袖を捲り上げ、布地が逞しい上腕の筋肉に張り付いていた。スラックスもぴったりと体にフィットし、長い脚は力強く見えた。
高級な生地のネクタイを右拳に巻きつけ、的確な打撃で、あっという間に暴漢たちを制圧した。
悲鳴を上げる者たちにも更に数発の拳が見舞われ、部屋は一瞬にして静まり返った。
いつも整然としていた髪型も今は乱れ、数本の髪が垂れ下がり、浅野武樹の表情をより凶暴に見せていた。
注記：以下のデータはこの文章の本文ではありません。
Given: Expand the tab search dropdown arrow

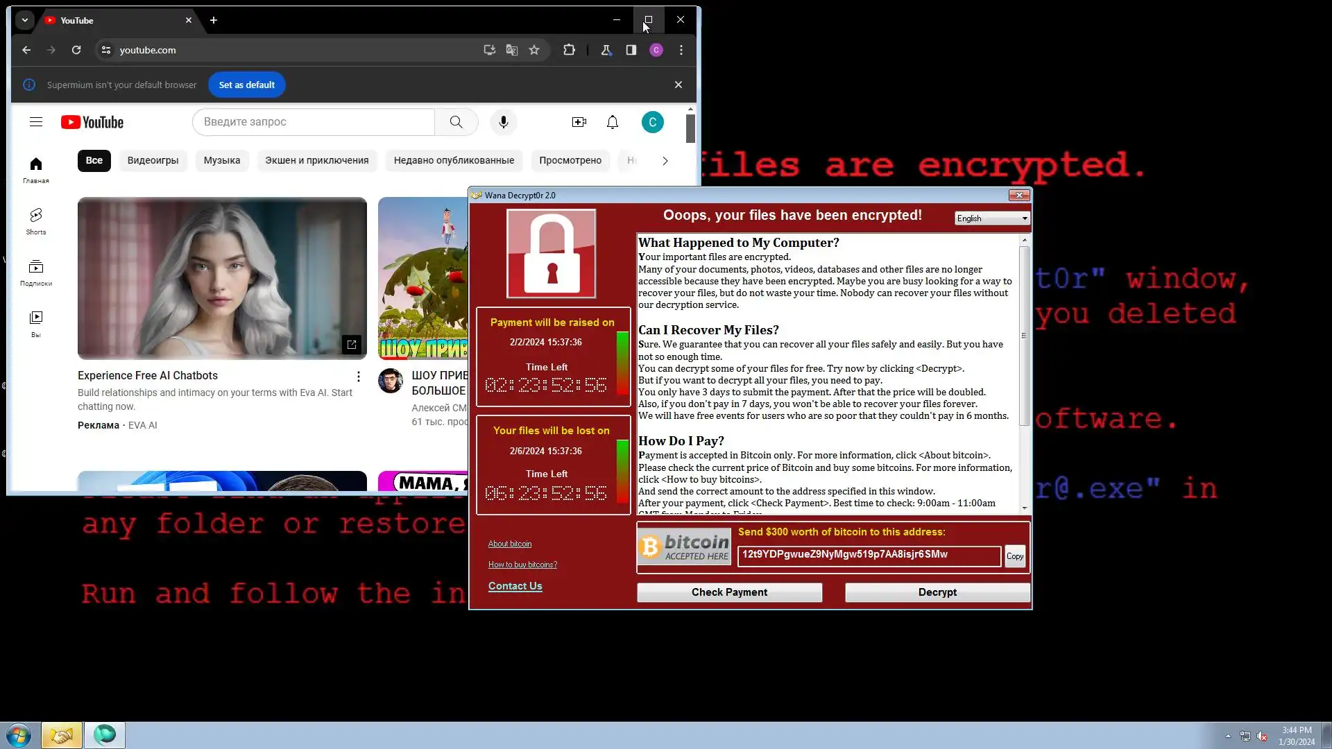Looking at the screenshot, I should 25,20.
固い靴底で暴漢の片手を踏みつけ、コンクリートの床の上でこすりつけた。
馴染みの冷たい声が響いた。「話せ」
暴漢は顔面蒼白になり、体が震え、もはや言葉も出なかった。
浅野家の若旦那、浅野武樹の冷酷さは、帝都中の誰もが知っていた。
彼らはただこの女懲らしめてやれという命令を受けただけで、浅野武樹という大物を敵に回すつもりなど毛頭なかった!
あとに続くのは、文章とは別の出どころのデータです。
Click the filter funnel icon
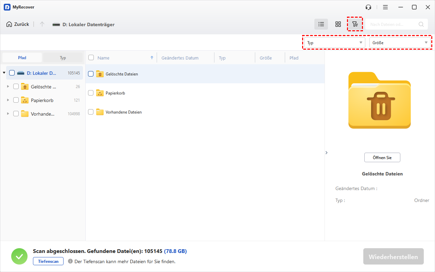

階段の入り口で乱れた足音が響き、浅野武樹はもう時間を無駄にする気はなかった。
彼は立ち上がり、手首をもみほぐした。
「寺田、全員連れ出せ」
千恵子は全身の力が抜け、目を閉じて意識を失った。
浅野武樹は長い足で素早く近づき、体を屈めて彼女を腕の中に抱き寄せた。
彼女の肌に触れた瞬間、眉をひそめた。
なぜこんなに冷たいのか。
千恵子の顔色は青ざめていた。
浅野武樹が立ち上がると、突然鼻に生臭い匂いが届いた。
下を向くと、千恵子の腕からまだ血が流れていた。
浅野武樹の目が暗くなり、手際よくネクタイを抜き取って千恵子の腕を縛って血を止めた。
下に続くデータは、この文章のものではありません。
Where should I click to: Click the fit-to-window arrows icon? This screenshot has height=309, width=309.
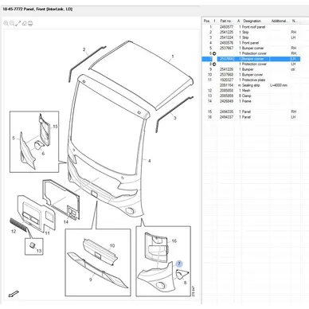click(x=18, y=24)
立ち上がってジャケットを脱ぎ、彼女を包み込んで大股で歩き出した。
寺田通は状況を見て、すぐに後を追った。
浅野武樹は足を止め、鋭い目で制圧された暴漢たちを見た。
「連れて帰って尋問しろ。彼女の傷は誰がやっつけたたのか」
腕の中の女は子供のように軽かった。浅野武樹の心は波立っていた。
いつからこんなに痩せたのか。
別荘の中庭で、寺田通は玄関を出たところで、また二、三歩戻ってきた。
「社長、外には……大勢の記者がいます」
記者?
浅野武樹は眉を引き上げ、腕の中の女性を見る目にも冷たさが満ちていた。
この場所は人里離れた場所にあり、知る人も少ない。
意図的に仕組まれたものでなければ、こんなに多くの記者が来るはずがない。
浅野武樹は無意識に力を入れ、腕の中の女性は痛みに眉をしかめた。
危険を自作自演して、記者を呼んで大々的に宣伝する。
確かに、腹黒い女の手口にぴったりだ。
寺田通は浅野武樹の顔色がころころ変わるのを見て、やむを得ず覚悟を決め、まず記者たちを解散させるよう提案した。
浅野武樹の唇に嘲るような冷たい笑みが漂った。
「必要ない。彼女の思い通りにさせてやろう。どんな手を使うか見てみよう」
寺田通は誰のことを指しているのか聞く勇気がなかった。
彼は覚悟を決め、深く息を吸い込んで、出口を出ると車のエンジンをかけた。
記者たちの騒音とフラッシュを無視して、浅野武樹と気を失った千恵子を乗せて出発した。
車は第一病院に向かって走り、浅野武樹はますます強くなる生臭い血の匂いを感じていた。
彼は千恵子の手首のネクタイを締め直して止血を試みたが、全く効果がなかった。
数分もしないうちに、彼と千恵子の服は血でべたべたになっていた。
寺田通も異変に気付き、慎重に声をかけた。「社長、奥様は大丈夫でしょうか?」
浅野武樹はこめかみが激しく脈打ち、低く嗄れた声で言った。
「急げ!」
彼は確かに傷を確認したはずだった。それほど深刻な傷ではなかったのに、なぜ血が止まらないのか!